The mice were anesthetized, and the eyes and retinas were quickly dissected and placed in sterile tubes. Total retina RNA was harvested using TRIzol reagent (Invitrogen, USA) according to the manufacturer’s instructions. Complementary DNA (cDNA) was synthesized using a cDNA Synthesis Kit (TaKaRa, Japan), and PCR amplification was conducted using a kit (SYBR Premix EX Taq, TaKaRa) and an ABI PRISM 7500 Real-time PCR system. Fourteen mice were used in this part. The primers used in the PCR are shown in the Table 1; β-actin served as a reference control.

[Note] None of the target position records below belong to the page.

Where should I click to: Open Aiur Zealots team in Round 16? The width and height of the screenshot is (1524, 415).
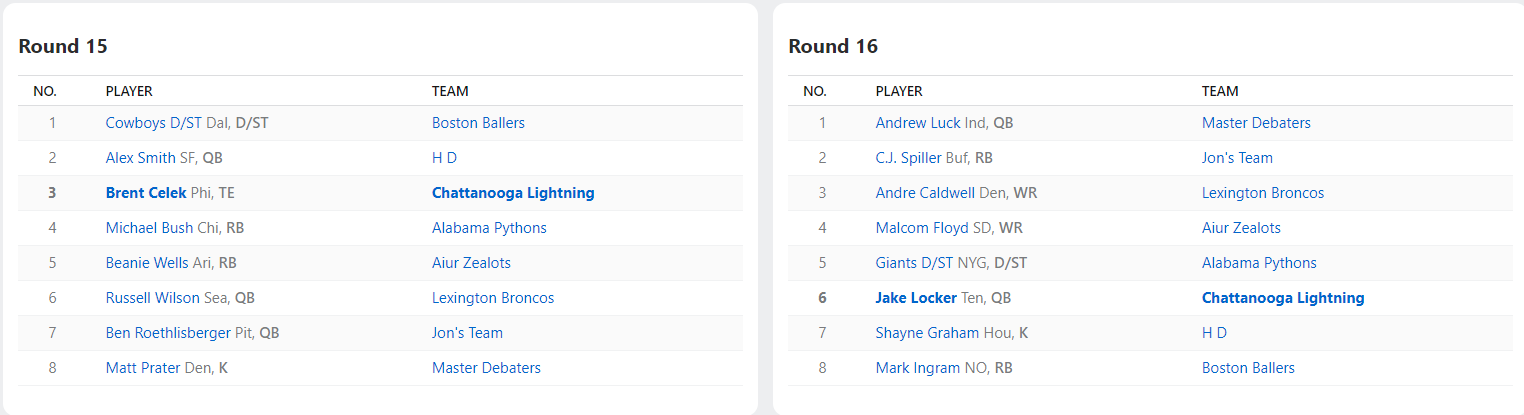pyautogui.click(x=1241, y=228)
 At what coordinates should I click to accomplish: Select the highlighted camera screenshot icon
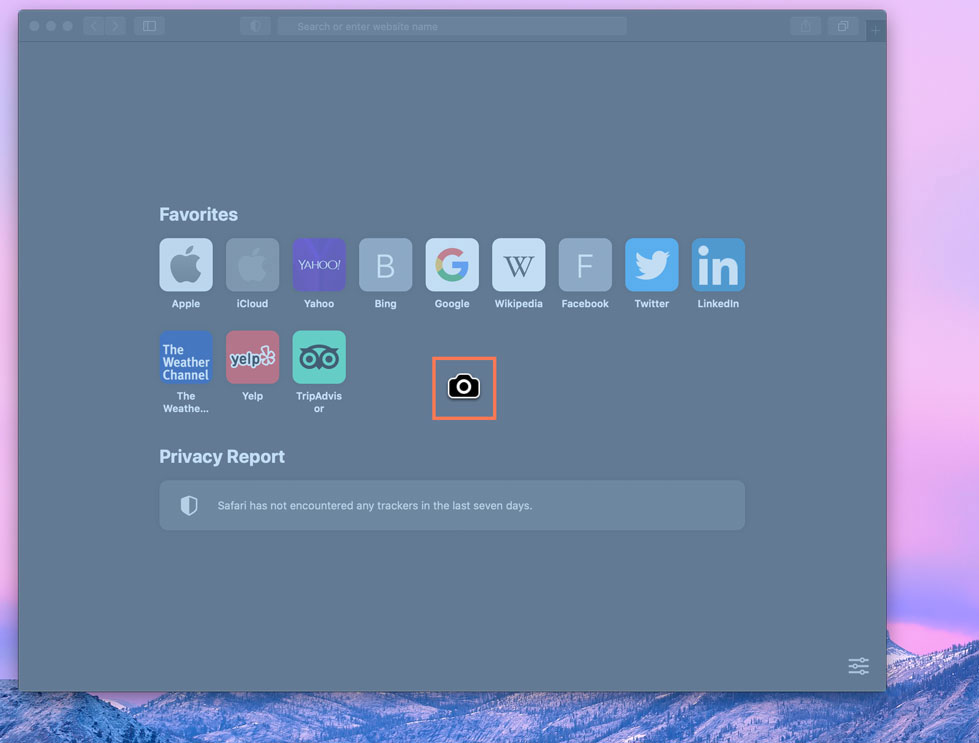pyautogui.click(x=463, y=388)

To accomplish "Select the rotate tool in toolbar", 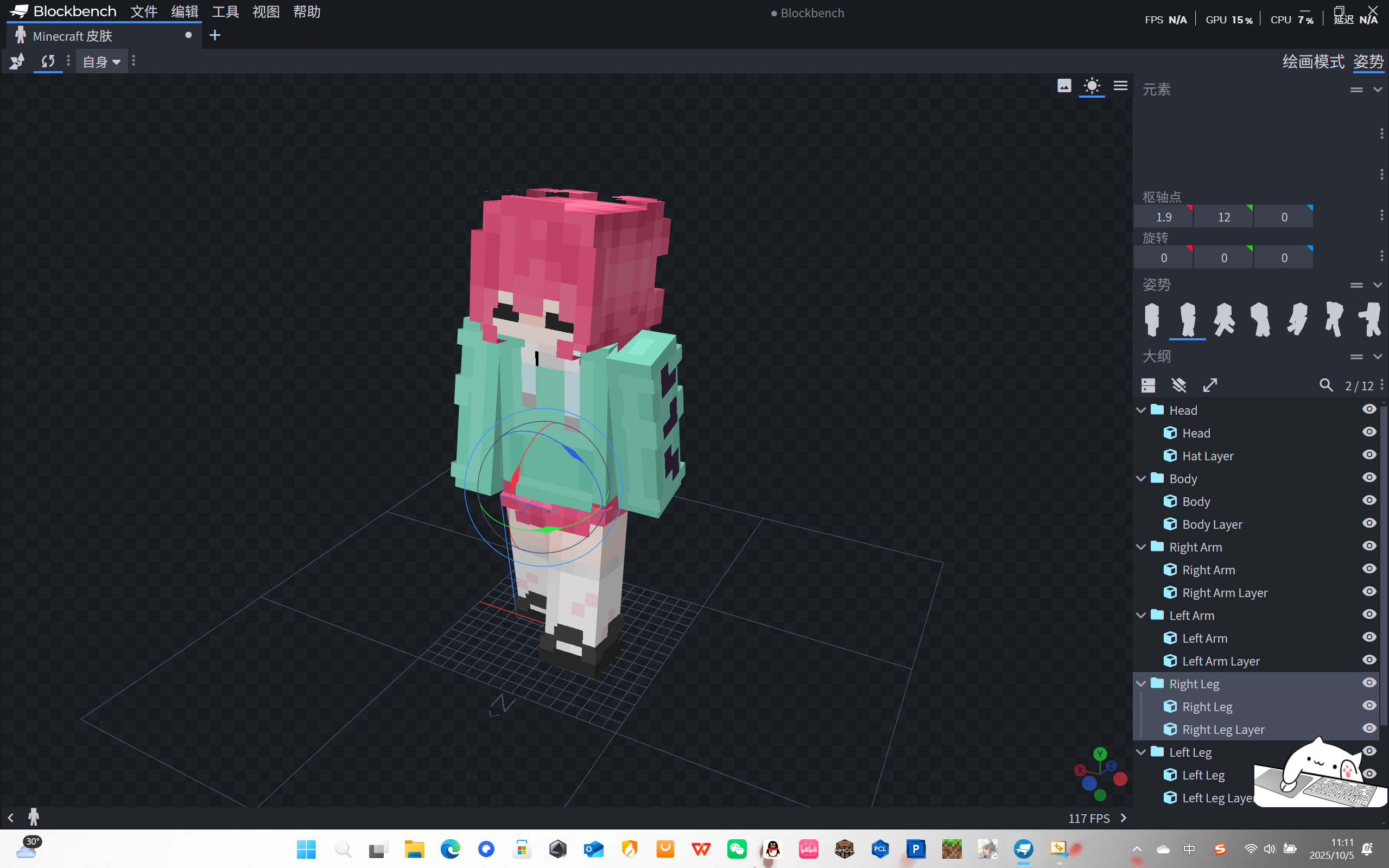I will coord(48,61).
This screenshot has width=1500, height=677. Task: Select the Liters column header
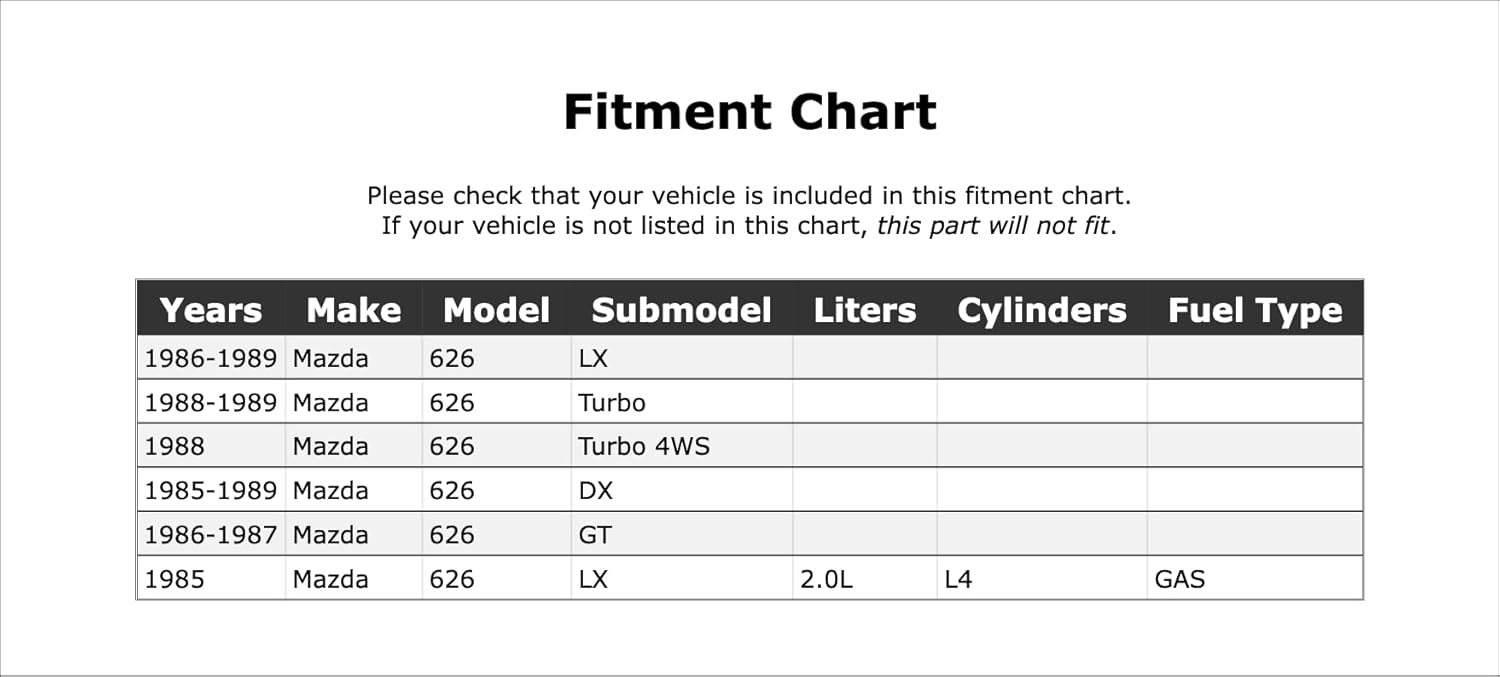(865, 310)
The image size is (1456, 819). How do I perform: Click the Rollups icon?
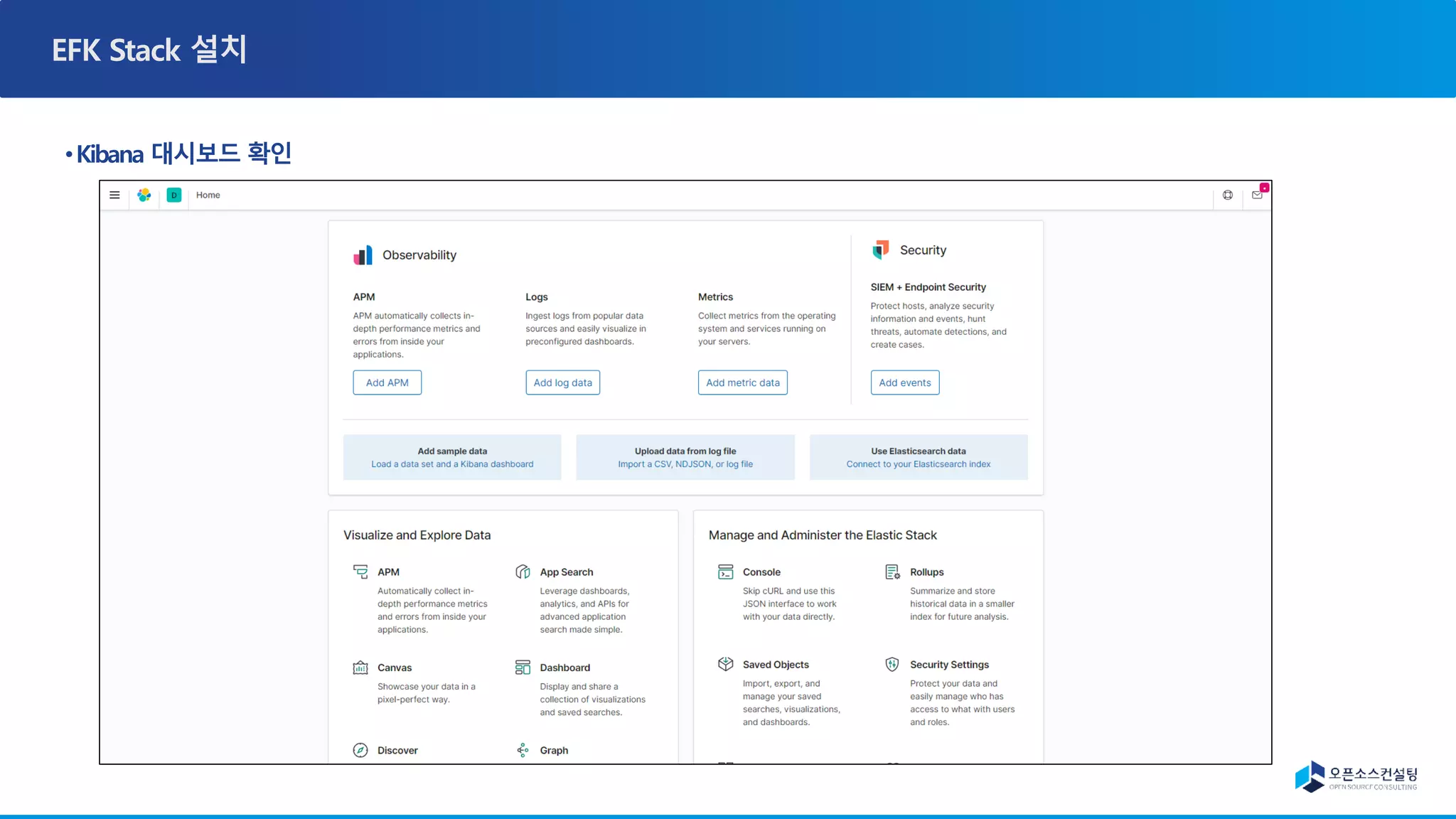892,572
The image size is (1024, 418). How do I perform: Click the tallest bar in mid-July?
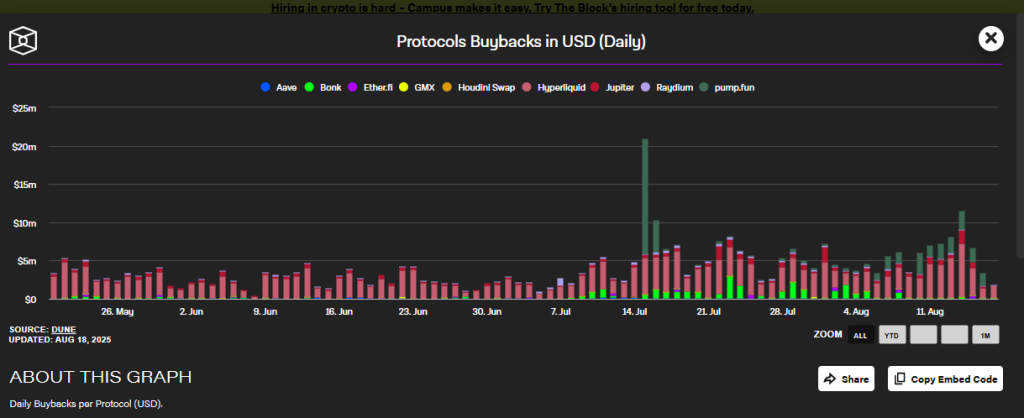[645, 200]
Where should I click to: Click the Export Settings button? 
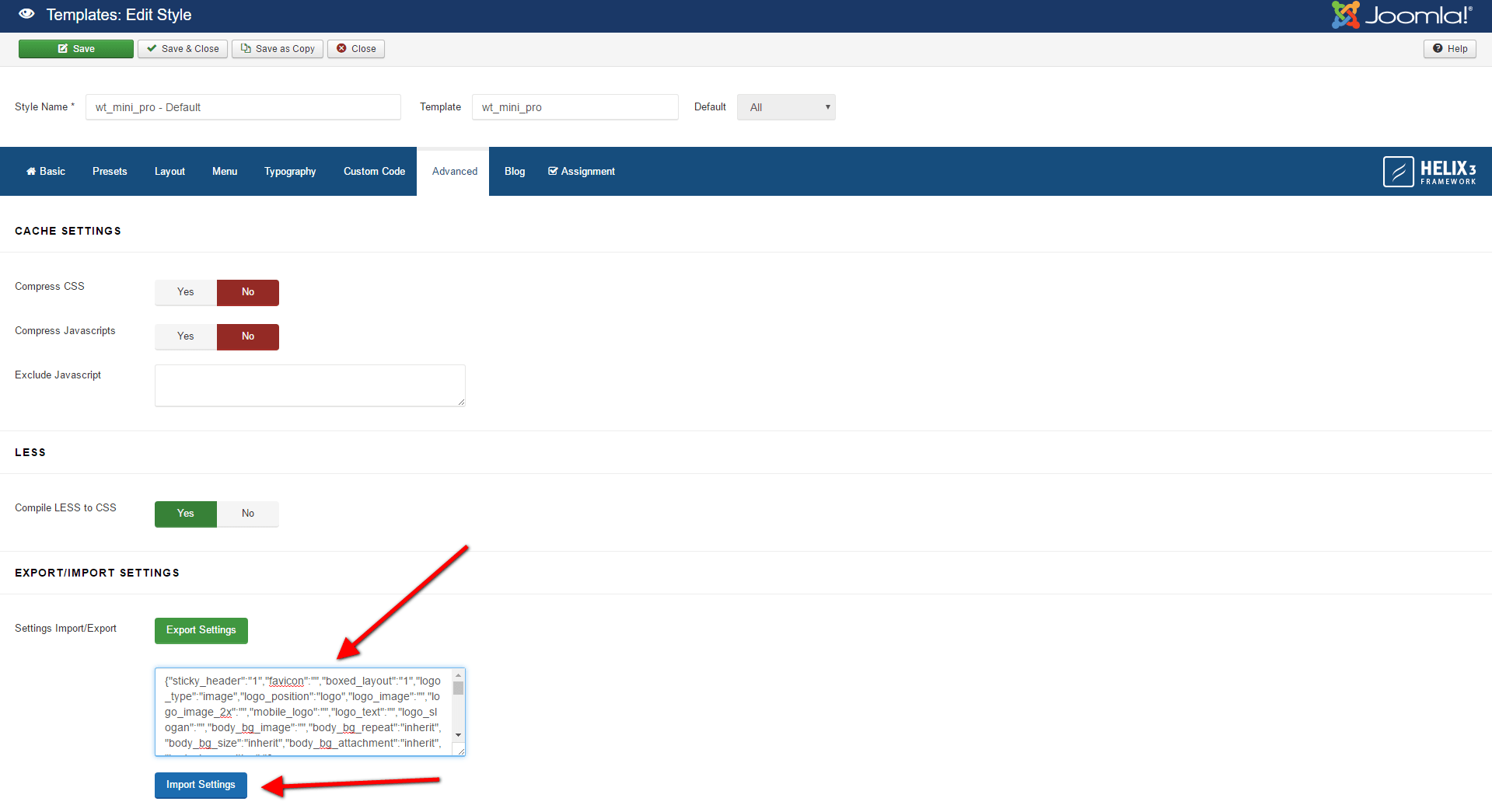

Table 1 Primes used in PCR.

ERG data

After overnight dark adaption, the mice were deeply anesthetized using an i.p. injection of 3 ml/kg body weight of 1% sodium pentobarbital (Sigma, St Louis, MO, USA, P3761), which was diluted with saline and 50 μl sumianxin II (Jilin Shengda Animal Pharmaceutical Co., Ltd., Jilin, China). The pupils were dilated with 0.5% tropicamide-phenylephrine ophthalmic solution (Shenyang Xingqi, Pharmaceutical Co., Ltd., Shenyang, China). The active electrode, a silver-chloride electrode loop encased in a layer of 1% methylcellulose, was applied to each cornea. The reference and ground electrodes were separately inserted beneath the skin of the cheek around the tested eye and tail. Full-field (Ganzfeld) stimulation and a commercial system (RETI port; Roland Consult GmbH, Brandenburg, Germany) were used to record ERGs with a bandpass of 0.5–1000 Hz. All operations were conducted under dim red light to maximize retinal sensitivity. Scotopic 0.01 cd.s.m-2, 3.0 cd.s.m-2 (maximal), 3.0 cd.s.m-2 OP ERG, photopic 3.0 cd.s.m-2, and 3.0 cd.s.m-2 flicker ERG were recorded. Fifty mice were used in this part.

Statistical analysis

Statistical analysis was performed using GraphPad Prism 5. The data are presented as the means ± SD. Variance was similar between the compared experimental groups. Comparison between two independent means was performed using Student’s t-test. Differences between three groups were compared using one-way analysis of variance followed by Tukey’s post hoc test. Differences were considered significant at P < 0.05.